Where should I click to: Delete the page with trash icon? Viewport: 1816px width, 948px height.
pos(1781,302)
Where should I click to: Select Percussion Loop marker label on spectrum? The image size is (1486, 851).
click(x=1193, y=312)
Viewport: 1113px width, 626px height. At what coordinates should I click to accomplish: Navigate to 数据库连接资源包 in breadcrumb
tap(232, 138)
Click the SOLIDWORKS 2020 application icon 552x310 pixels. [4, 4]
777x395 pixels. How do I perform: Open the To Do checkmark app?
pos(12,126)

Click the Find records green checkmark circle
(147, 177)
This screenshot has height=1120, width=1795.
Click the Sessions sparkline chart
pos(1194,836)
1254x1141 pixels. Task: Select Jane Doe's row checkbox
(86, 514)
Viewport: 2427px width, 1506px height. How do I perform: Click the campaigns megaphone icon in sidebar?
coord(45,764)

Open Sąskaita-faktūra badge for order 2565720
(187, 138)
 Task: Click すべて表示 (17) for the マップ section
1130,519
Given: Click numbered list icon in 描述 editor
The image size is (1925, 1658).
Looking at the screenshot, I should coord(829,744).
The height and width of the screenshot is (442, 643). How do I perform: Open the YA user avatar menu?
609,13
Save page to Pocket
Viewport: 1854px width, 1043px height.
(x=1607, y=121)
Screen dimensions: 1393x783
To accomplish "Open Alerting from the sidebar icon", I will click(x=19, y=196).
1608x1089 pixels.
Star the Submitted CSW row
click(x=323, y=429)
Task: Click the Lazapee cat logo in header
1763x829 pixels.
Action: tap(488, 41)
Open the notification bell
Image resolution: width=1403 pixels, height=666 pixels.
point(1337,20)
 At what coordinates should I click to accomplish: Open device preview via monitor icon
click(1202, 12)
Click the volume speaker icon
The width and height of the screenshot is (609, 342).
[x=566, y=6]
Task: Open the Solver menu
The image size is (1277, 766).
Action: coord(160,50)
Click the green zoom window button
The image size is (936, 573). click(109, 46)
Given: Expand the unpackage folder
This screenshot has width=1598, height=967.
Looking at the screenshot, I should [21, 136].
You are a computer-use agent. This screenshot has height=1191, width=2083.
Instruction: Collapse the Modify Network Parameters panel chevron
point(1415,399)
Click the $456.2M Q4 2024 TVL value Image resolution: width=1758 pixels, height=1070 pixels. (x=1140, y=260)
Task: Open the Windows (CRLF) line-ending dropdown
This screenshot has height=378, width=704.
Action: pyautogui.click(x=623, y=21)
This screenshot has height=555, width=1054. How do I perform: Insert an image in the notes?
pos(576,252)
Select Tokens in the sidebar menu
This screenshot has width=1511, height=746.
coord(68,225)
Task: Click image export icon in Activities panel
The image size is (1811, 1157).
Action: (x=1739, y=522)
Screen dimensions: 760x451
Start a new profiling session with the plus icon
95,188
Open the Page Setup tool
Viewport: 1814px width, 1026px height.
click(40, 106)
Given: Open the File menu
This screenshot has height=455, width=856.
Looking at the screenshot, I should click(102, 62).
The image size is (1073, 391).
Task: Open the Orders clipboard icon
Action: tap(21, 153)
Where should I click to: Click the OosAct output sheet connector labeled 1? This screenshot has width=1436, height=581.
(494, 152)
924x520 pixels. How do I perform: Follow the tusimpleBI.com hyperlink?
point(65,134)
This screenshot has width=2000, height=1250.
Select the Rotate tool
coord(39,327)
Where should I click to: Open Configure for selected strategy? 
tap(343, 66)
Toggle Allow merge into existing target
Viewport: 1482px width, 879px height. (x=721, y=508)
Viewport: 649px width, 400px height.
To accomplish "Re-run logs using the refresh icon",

Exercise description: Search the entries above for the word "dimensions", and copy every line where it occurs.

The answer:
Screen dimensions: 1393x783
Screen dimensions: 760x451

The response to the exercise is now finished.